Sideshow Bob Hege and his lesser-known colleagues got trounced on Tuesday, but the push for Senate Bill 351, which would ban felons from running for sheriff in the future continues. What I want to know is, why are they only considering a ban on felons serving as sheriff? Better we should ban felons from holding any elective office. Show me a convicted felon who should ever be allowed to serve as a legislator, a judge, a governor or what have you, and I’ll show you a felony that shouldn’t be a felony. Fix that instead.
This is only the latest of a series of “don’t throw out too much of the bathwater” reforms that seem to be the rule rather than the exception in this state. Here are some other examples of reforms enacted as though the General Assembly’s heels were stuck in tar:
- In 1995, we went shall-issue, allowing a person with a concealed carry license to carry anywhere he wants, except where he can’t, which is almost anywhere in the state.

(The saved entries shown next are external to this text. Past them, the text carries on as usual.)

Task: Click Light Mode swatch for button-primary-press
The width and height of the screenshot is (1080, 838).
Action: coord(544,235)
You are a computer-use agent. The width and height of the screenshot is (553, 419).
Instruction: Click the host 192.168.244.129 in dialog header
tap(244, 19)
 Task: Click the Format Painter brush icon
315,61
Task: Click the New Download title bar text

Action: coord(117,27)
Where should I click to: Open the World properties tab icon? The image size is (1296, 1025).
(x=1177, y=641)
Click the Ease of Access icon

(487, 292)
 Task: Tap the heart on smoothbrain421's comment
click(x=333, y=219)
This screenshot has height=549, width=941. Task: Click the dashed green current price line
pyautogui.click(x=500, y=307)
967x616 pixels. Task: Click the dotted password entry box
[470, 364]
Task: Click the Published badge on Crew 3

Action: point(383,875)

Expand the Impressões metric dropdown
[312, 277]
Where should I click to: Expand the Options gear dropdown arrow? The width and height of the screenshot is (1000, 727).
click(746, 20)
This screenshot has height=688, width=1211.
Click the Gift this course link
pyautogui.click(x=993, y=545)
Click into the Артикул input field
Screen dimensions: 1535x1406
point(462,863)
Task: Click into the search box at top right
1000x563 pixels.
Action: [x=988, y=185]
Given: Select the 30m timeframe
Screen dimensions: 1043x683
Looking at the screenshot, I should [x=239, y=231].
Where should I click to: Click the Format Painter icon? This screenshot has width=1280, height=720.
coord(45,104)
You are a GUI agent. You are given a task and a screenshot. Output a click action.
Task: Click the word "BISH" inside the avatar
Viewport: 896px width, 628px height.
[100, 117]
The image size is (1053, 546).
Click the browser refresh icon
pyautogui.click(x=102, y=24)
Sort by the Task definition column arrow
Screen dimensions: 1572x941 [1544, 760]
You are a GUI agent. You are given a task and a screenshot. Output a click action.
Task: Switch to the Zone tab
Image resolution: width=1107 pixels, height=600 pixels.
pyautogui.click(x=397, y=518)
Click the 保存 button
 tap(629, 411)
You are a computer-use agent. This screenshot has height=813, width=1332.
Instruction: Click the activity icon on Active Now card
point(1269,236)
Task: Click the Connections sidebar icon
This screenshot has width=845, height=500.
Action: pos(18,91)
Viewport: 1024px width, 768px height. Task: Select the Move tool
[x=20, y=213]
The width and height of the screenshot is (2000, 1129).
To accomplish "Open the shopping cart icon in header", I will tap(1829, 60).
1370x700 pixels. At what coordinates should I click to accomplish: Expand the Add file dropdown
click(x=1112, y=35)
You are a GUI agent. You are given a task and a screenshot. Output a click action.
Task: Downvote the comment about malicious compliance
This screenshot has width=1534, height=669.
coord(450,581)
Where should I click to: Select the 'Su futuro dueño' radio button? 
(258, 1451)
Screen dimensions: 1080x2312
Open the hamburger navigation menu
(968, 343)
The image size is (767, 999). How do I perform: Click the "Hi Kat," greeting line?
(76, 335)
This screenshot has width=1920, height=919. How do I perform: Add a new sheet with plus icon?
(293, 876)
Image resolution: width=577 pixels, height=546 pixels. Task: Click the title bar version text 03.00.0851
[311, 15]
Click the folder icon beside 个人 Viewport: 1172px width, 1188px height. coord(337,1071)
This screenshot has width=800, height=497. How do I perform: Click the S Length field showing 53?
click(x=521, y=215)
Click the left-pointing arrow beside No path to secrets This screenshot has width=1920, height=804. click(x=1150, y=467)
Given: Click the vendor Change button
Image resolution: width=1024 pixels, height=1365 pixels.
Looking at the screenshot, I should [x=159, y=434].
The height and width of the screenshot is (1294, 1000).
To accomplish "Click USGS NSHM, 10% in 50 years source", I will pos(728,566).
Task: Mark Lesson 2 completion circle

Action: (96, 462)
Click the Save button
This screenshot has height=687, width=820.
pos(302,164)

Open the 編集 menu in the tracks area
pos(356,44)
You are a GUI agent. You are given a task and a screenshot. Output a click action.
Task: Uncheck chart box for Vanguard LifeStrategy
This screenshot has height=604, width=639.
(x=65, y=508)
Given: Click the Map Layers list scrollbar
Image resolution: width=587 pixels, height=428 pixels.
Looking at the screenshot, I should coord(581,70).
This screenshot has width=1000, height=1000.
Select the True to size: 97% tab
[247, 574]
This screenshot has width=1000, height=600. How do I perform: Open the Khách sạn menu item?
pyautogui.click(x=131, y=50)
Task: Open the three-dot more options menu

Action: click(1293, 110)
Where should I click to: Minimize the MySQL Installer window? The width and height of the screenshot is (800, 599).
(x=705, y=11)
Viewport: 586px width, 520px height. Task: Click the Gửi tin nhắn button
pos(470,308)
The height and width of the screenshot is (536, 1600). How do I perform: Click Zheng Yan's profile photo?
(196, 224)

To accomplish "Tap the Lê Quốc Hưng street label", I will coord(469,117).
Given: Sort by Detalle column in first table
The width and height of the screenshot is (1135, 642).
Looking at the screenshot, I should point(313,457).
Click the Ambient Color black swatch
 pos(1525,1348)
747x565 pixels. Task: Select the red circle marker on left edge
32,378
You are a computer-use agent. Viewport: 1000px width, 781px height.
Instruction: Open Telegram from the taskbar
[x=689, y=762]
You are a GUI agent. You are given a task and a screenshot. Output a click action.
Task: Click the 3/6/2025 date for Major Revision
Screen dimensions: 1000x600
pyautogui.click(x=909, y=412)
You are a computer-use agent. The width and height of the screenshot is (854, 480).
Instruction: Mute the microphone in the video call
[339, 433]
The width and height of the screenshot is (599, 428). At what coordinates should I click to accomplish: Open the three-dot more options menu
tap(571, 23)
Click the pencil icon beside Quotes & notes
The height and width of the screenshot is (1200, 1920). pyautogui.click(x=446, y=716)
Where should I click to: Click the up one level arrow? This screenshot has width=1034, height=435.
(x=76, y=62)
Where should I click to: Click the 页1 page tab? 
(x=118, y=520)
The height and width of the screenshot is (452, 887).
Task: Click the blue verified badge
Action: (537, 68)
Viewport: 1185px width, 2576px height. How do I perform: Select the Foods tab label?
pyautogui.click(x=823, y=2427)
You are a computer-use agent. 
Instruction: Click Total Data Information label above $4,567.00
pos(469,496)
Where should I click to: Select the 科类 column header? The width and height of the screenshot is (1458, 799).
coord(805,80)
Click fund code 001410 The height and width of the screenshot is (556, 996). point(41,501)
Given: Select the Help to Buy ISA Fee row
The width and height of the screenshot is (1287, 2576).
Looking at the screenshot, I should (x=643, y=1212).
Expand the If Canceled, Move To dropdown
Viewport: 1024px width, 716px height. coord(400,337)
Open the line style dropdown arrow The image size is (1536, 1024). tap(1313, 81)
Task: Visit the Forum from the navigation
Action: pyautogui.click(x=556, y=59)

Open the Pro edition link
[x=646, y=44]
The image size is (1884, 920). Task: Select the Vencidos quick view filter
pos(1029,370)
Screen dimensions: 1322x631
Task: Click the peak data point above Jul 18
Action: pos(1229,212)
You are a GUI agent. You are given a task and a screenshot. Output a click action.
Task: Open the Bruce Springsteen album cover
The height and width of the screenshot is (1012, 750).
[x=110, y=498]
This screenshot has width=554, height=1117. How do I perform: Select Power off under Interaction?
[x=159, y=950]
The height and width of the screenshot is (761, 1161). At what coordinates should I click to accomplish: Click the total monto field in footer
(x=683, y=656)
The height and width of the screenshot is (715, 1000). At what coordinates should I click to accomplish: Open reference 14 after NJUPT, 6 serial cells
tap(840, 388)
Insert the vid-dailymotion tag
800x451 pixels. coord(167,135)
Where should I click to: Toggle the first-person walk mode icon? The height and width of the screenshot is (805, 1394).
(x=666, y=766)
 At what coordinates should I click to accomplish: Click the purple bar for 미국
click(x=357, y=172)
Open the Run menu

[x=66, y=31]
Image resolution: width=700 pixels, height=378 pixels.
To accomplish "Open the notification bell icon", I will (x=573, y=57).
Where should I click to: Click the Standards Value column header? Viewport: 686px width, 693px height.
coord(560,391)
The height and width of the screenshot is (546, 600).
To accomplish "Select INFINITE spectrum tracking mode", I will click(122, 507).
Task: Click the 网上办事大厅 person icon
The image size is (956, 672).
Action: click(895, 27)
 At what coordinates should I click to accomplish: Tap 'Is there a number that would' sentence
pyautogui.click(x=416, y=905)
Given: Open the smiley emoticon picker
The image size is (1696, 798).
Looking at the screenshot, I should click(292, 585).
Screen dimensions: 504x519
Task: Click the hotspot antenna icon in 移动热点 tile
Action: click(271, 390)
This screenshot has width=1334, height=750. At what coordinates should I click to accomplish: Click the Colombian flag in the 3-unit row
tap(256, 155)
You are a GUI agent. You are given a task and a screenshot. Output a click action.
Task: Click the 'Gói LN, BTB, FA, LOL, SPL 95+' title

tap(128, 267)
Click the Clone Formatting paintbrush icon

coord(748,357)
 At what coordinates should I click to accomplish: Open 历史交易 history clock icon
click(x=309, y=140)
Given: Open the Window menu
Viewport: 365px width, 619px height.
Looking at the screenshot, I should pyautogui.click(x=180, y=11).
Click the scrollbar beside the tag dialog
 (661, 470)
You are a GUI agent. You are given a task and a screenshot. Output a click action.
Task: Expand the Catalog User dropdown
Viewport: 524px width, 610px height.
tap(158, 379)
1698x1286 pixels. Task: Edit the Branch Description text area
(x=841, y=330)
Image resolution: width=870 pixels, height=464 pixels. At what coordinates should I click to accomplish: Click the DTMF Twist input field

- That same law exempted CHP holders from our infamous, Jim Crow era law requirement that any prospective gun purchaser obtain a discretionary permit from his local sheriff to purchase the gun, but did not reform or otherwise amend the permit requirement itself. So while I, as a CHP holder can walk into any gun store from Asheville to Nag’s Head and walk out with all the guns I can afford, my next door neighbor can’t purchase any guns at all without visiting the local sheriff first, in person, and asking him to please, please, pretty please give him a permit to buy one gun. And the sheriff will have nearly unfettered discretion to turn him down.
- All but seven U.S. states have had the good sense to abolish the common law tort of alienation of affection. North Carolina is easily the best known, and probably the most egregious, example of the “but seven.”* In 2007, Clemmons dentist Kirk Turner killed his estranged wife Jennifer, a killing prosecutors argued was motivated in part by an alienation of affection suit Jennifer had filed against his girlfriend. Last August, Turner was ultimately found not guilty by reason of
the jury’sSBI’s insanity. The General Assembly responded not by finally the rest of the civilized world in abolishing the infamous tort, but merely by restricting to conduct that occurred prior to separation. The current suit against the girlfriend goes forward, and if the next alleged homewrecker so much as winks at the next Kirk Turner one day before he moves out, that case will go forward too.
- North Carolina has one of the most oppressive annexation laws in the country. Residents of an area targeted for annexation, who may have deliberately chosen that property because they did not wish to live in a city, have no voice in the annexation process at all. The leading “reform” bill, House Bill 524, purports to address this by allowing a referendum, but only if a petition is signed by 15% of the registered voters in the combined area of the existing municipality and the area targeted to be gobbled up by it. Even if that insurmountable hurdle is miraculously met (bear in mind that 15% of the population of the combined area will often exceed 100% of the population of the targeted area), the referendum itself calls for a vote of the combined populations, as well. And even this illusory “reform” remains highly controversial, only barely passing the House last year. The real reform bill, SB 494, doesn’t appear to be going anywhere.
- As one of those quaint states that still have dry counties, it should come as little surprise that we have socialized alcoholism too. Lately our government-run pushers have been plagued with scandal, so our governor has kicked around the idea of … um … trying a baby form of privatization most ABC customers won’t even notice.
Given this long track record of preserving bath water on the off chance there’s a baby somewhere, I guess I should be thankful that the current proposal would cover all felons, rather than just the ones who committed their felonies in the course of their duties at the very office they now seek, and then only if they previously put prisoners in pink cells, slapped cheesy front plates on all of their cop cars, filmed reality shows and generally acted like all-purpose douchebags before they became convicted felons.
*The other “but six” are Hawaii, Illinois, Mississippi, New Mexico, South Dakota and Utah. By way of comparison, Mississippi finally got around to abolishing slavery in 1995.
UPDATE: Two commenters (albeit with a shared IP) argue that I’m wrong about the Turner case, and that Kirk did indeed act in self-defense. Admittedly, I haven’t followed the case nearly as closely as they seem to have done, so I can’t rule out the possibility that they’re right. I don’t believe, however, that this affects my greater point about alienation of affection suits in general, or the one against Turner’s girlfriend in particular. For one thing, I think the odds of the lawyers for Jennifer’s estate advancing the theory that their own client was a would-be murderer (or at least a would-be Lorena Bobbitt) are extremely remote. For another, no matter who you think the aggressor was, it’s plain as day there was no love lost between the Turners, and therefore, no affection for anyone else to have alienated.
UPDATE x2: Given the more recent reports about the State Bureau of Investigation’s grossly unscientific behavior in this case and others, I hereby retract my allegation that the Turner jury was insane. Any case that depended too heavily on “evidence” produced by that back of Mike Nifong wannabes has reasonable doubt written all over it.